Most extant translations of Balzac’s major novels, such as those featured in the Penguin Classics series, hail from the middle of the last century. Even the 1890s translations, most by Katherine Prescott Wormeley and Ellen Marriage (the latter writing under a male pseudonym when the work was deemed too salacious), continue to be reprinted, their public domain status making them the cheapest options available. Aside from the NYRB Classics volumes, you can count on one hand the new translations that have appeared in the 21st century. In 2003, Random House issued, in their Modern Library series, Jordan Stump’s translation of Balzac’s final novel, here titled The Wrong Side of Paris (a.k.a. The Seamy Side of History, 1848); in 2012, Oxford World Classics released Helen Constantine’s translation of the author’s strange ethicopolitical allegory The Wild Ass’s Skin (1831), following this up in 2013 with Peter Collier’s translation of The Girl with the Golden Eyes and Other Stories; and in 2020, the University of Minnesota Press brought out Raymond N. MacKenzie’s superlative translations of Lost Illusions (1837–43), probably Balzac’s finest novel, and its rather melodramatic sequel, here oddly retitled Lost Souls (a.k.a. Splendors and Miseries of Courtesans, 1838–47), the two texts supplemented with extensive notes. NYRB Classics has almost equaled that total with even their modest output, and one hopes, given the high quality of their translations and the many “unknown masterpieces” still lurking in the archives, that the press has many more new editions in store.

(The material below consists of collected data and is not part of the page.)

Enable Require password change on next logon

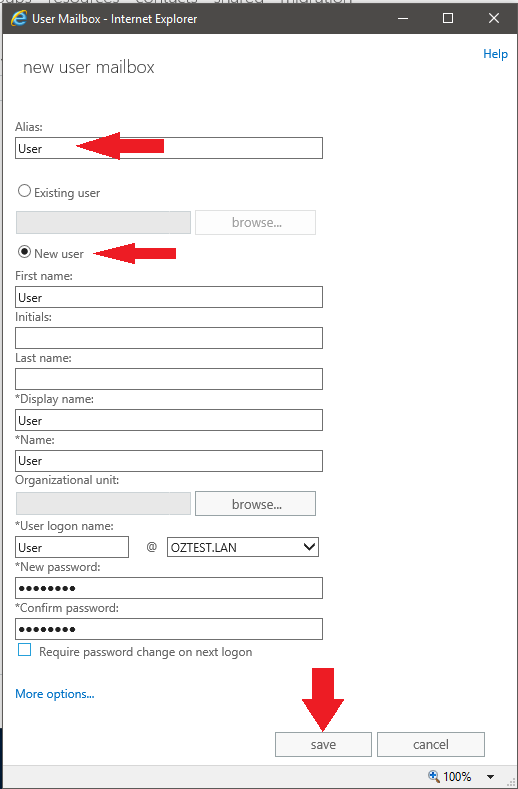click(24, 650)
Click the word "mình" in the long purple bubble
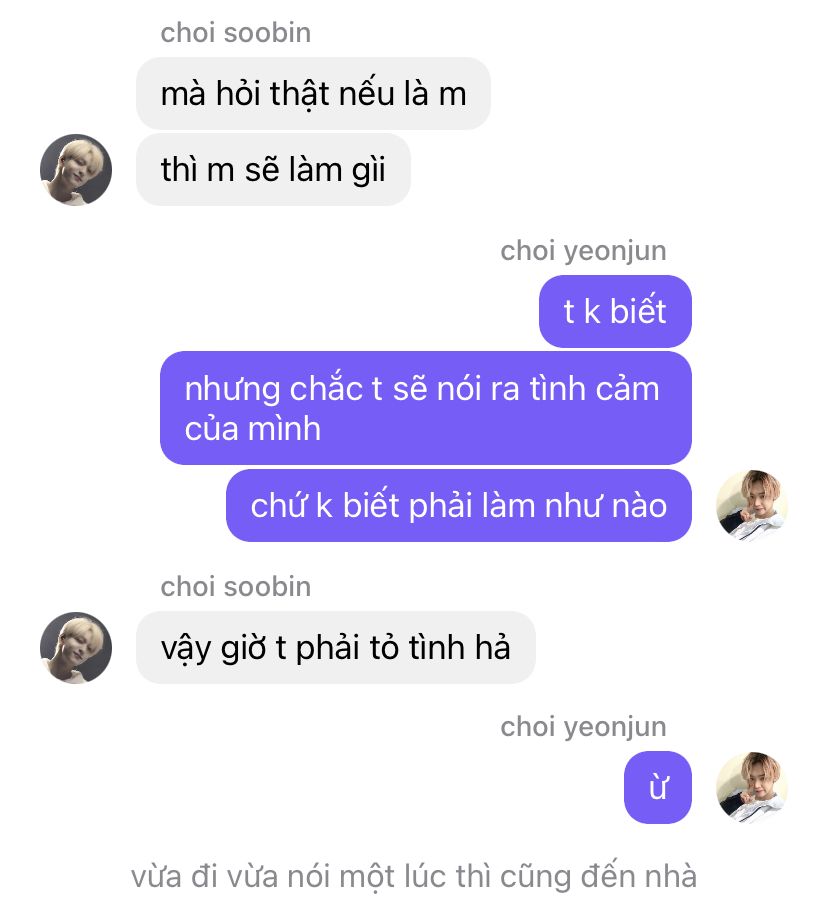 pos(285,429)
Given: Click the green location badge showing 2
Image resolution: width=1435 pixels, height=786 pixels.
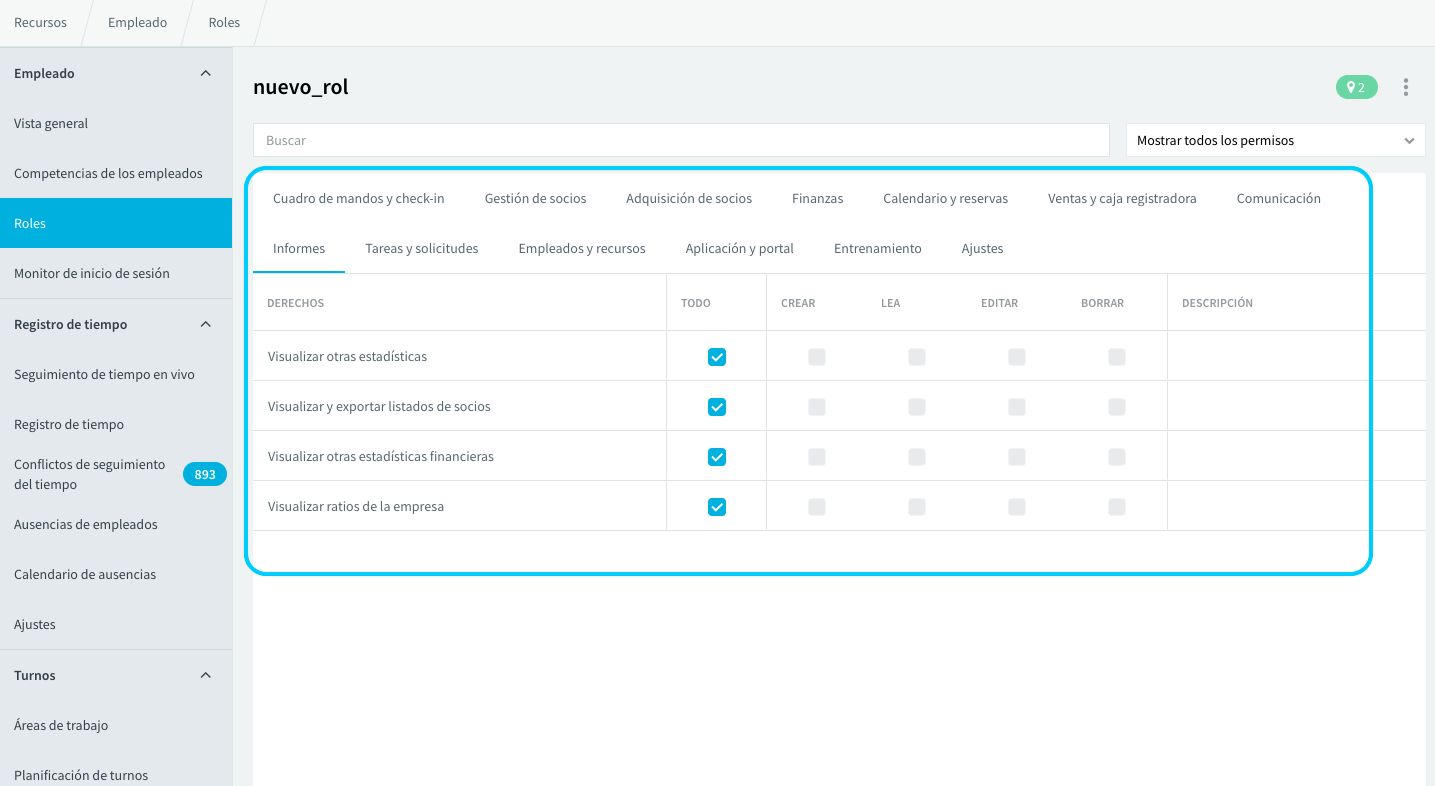Looking at the screenshot, I should point(1357,87).

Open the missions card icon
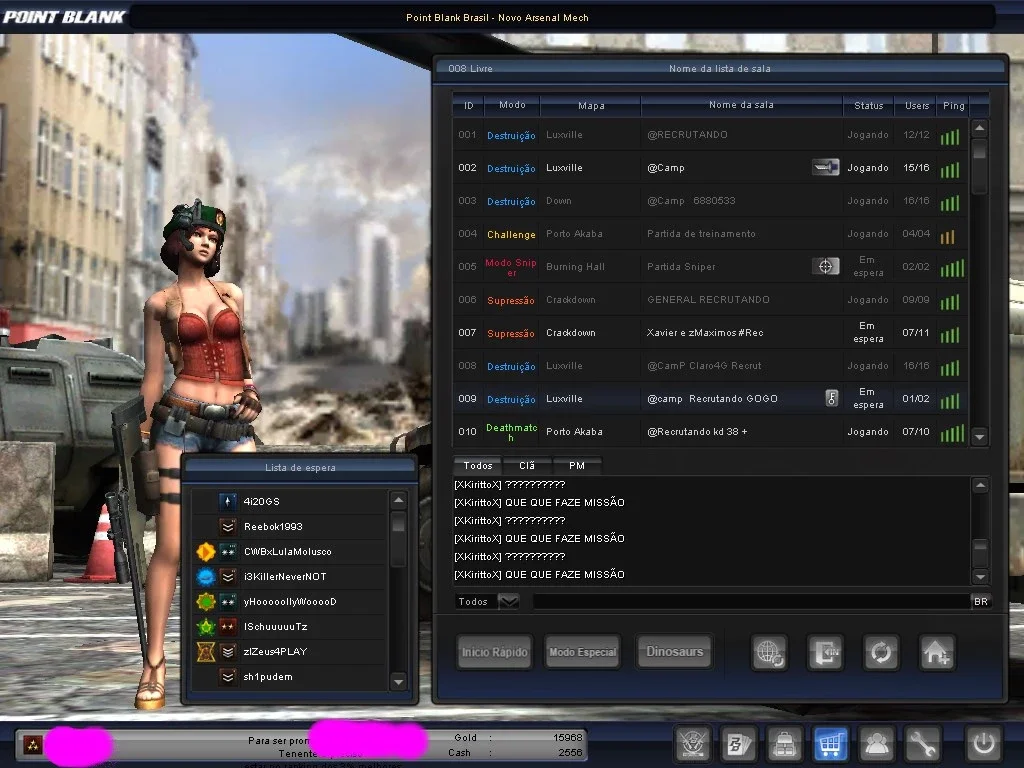[x=739, y=743]
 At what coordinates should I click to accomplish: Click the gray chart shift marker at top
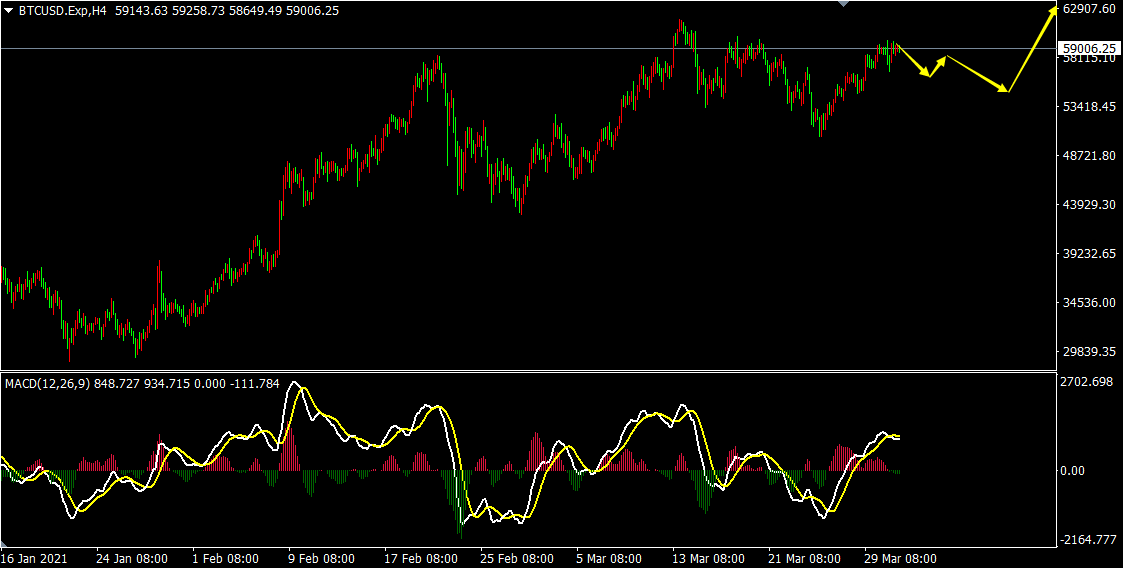[x=843, y=4]
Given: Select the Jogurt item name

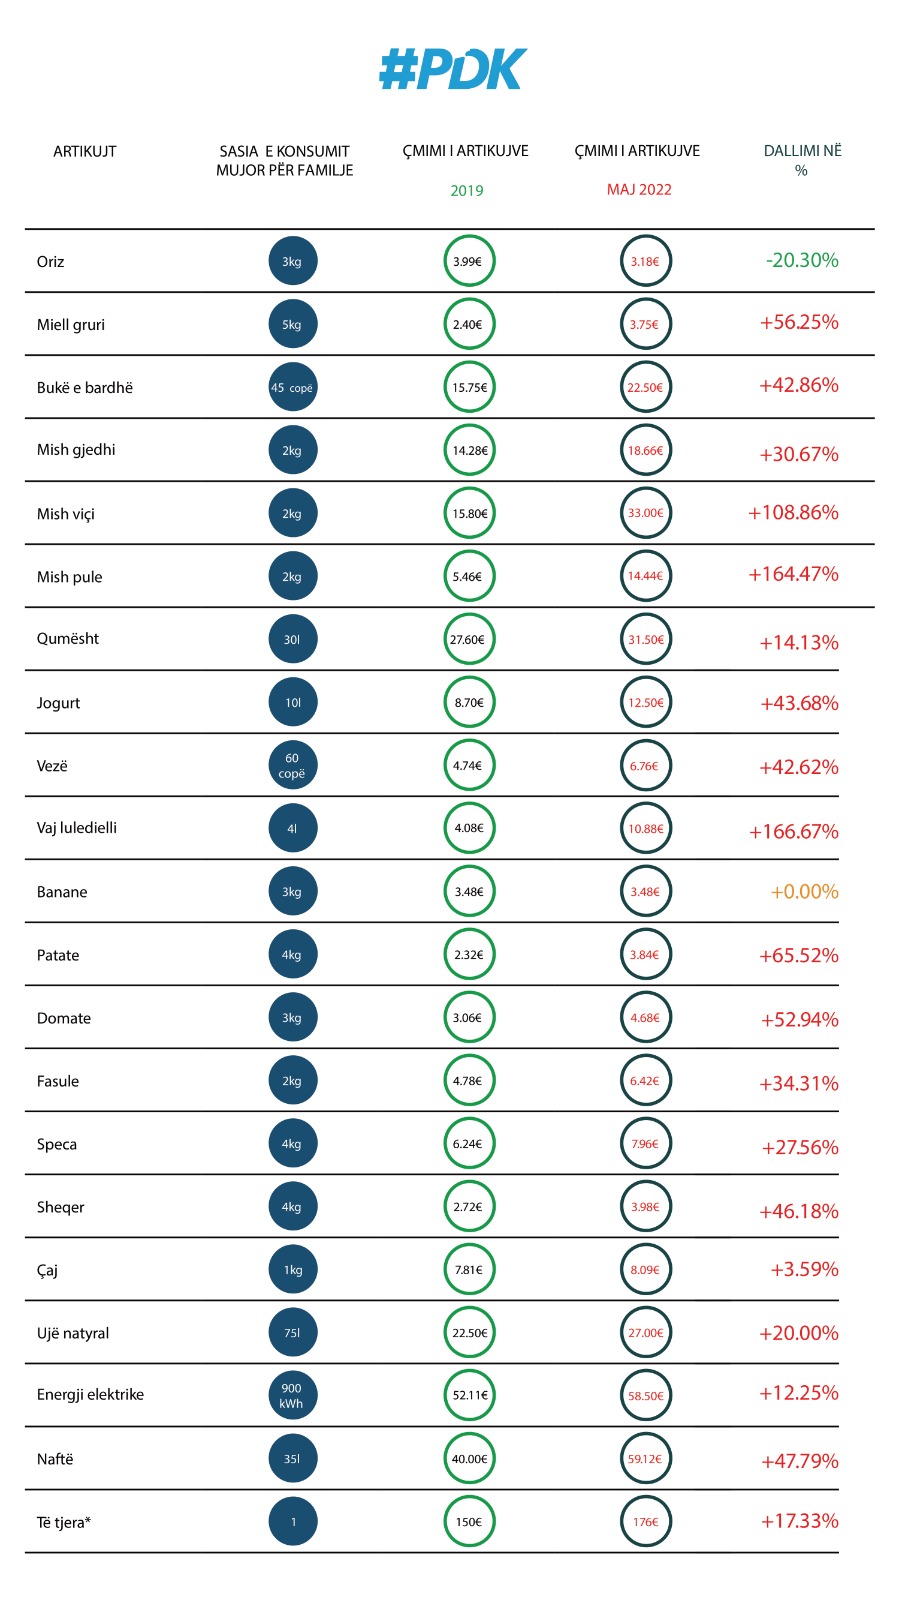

NYRB also published, in 2020, Peter Brooks’s excellent study Balzac’s Lives, which focuses on nine key characters in the “Comédie humaine,” the author’s convoluted network of roughly 100 texts offering a panoramic portrait of French society from the 1820s to the 1840s. It was Balzac’s great innovation to weave many of the same characters into the various panels of his epic tapestry, with the charming rake Eugène de Rastignac, the protagonist of Le Père Goriot (1835), appearing in no less than 28 separate works, sometimes centrally, sometimes marginally. The narrator of Lily in the Valley, Félix de Vandenesse, is not quite as ubiquitous, featuring in around a dozen texts, though Brooks curiously does not devote a chapter to him, instead focusing on Henriette de Mortsauf, Lily’s main female character—an odd decision since the countess appears, aside from a brief cameo in Lost Illusions, only in that book. Brooks’s discussion, though, is typically astute and penetrating, and one is grateful for any attention paid to this neglected novel, which is—as Geoffrey O’Brien says in his introduction—“perhaps the most lyrical of [Balzac’s] works.”


In their promotional materials for the volume, NYRB claims that Bush’s translation is “the first in over a century.” This is not quite correct. In 1957, Citadel Press released a new translation by Lucienne Hill, which was reprinted in paperback by Carroll & Graf in 1989; both editions promptly sank without a trace. Bush’s is certainly the only English translation currently in print that is not one of the hoary 1890s versions by Wormeley or Marriage. In the structural plan for the Comédie humaine that Balzac drew up in 1845, Lily is grouped with three other novels in the category “Scenes from Country Life,” and it is interesting to observe that those other three—The Country Doctor (1833), The Village Priest (1839), and The Peasants (1855; unfinished manuscript completed by the author’s widow)—have indeed not been retranslated in well over a century. This is likely because they reflect Balzac’s reactionary view of rural life as being made up of benighted agricultural workers in need of paternalistic improvement and instruction—and, as a result, tend to be overly didactic and sentimental. Some of this attitude bleeds into Lily, especially in the scenes where the Mortsaufs plan substantial renovations to their estate on the Indre River near Tours. But the novel mostly seems, in its focus on the lives and loves of a battered but resurgent aristocracy during the early years of the Bourbon Restoration, more in line with the texts grouped in the category “Scenes from Provincial Life,” which includes such classics as Lost Illusions and Eugénie Grandet (1834). In one version of Balzac’s schema, Lily was indeed gathered there, but the author decided to move it, perhaps to beef up a scantier tier, an unfortunate side effect being that this fine little novel has largely vanished into the sunny pastoral haze of the Touraine.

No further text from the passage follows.